TASK: Apart from the images, reproduce every record word for word.
┄┄┄┄┄┄┄┄┄┄┄┄┄┄┄┄┄┄┄┄
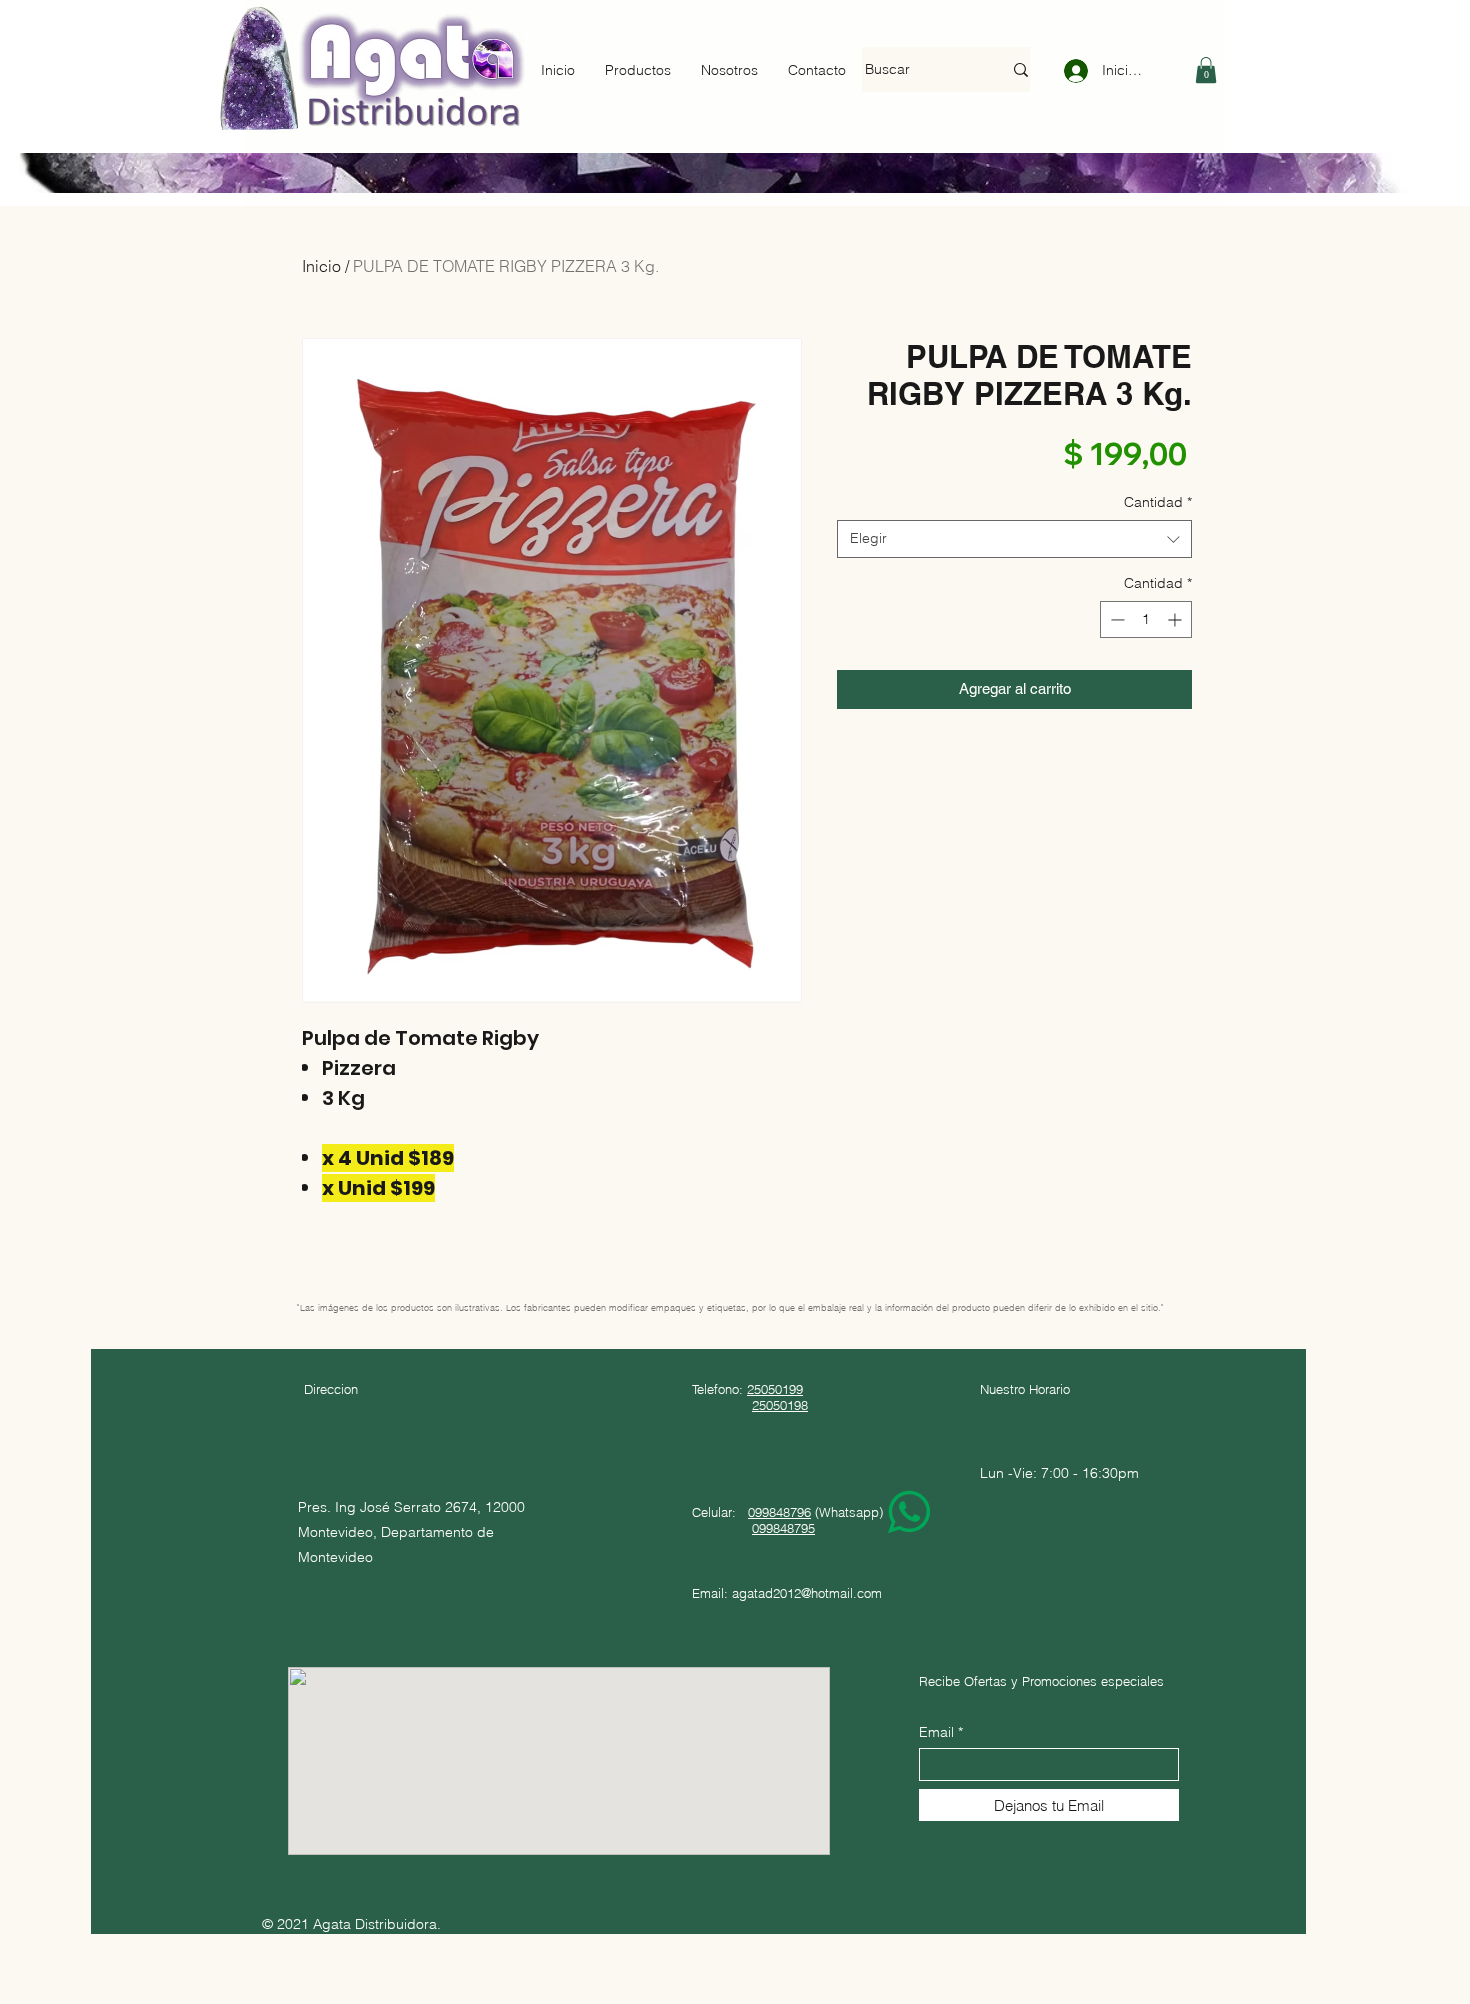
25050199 (775, 1389)
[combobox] (1014, 539)
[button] (1206, 70)
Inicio (321, 266)
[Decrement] (1115, 619)
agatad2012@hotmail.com (807, 1593)
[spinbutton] (1146, 619)
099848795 (783, 1528)
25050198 (780, 1405)
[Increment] (1176, 619)
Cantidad (1158, 502)
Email (936, 1732)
┄┄┄┄┄┄┄┄┄┄┄┄┄┄┄┄┄┄┄┄
WRITTEN REPLY:
25050199 (775, 1389)
[combobox] (1014, 539)
[button] (1206, 70)
Inicio (321, 266)
[Decrement] (1115, 619)
agatad2012@hotmail.com (807, 1593)
[spinbutton] (1146, 619)
099848795 (783, 1528)
25050198 (780, 1405)
[Increment] (1176, 619)
Cantidad (1158, 502)
Email (936, 1732)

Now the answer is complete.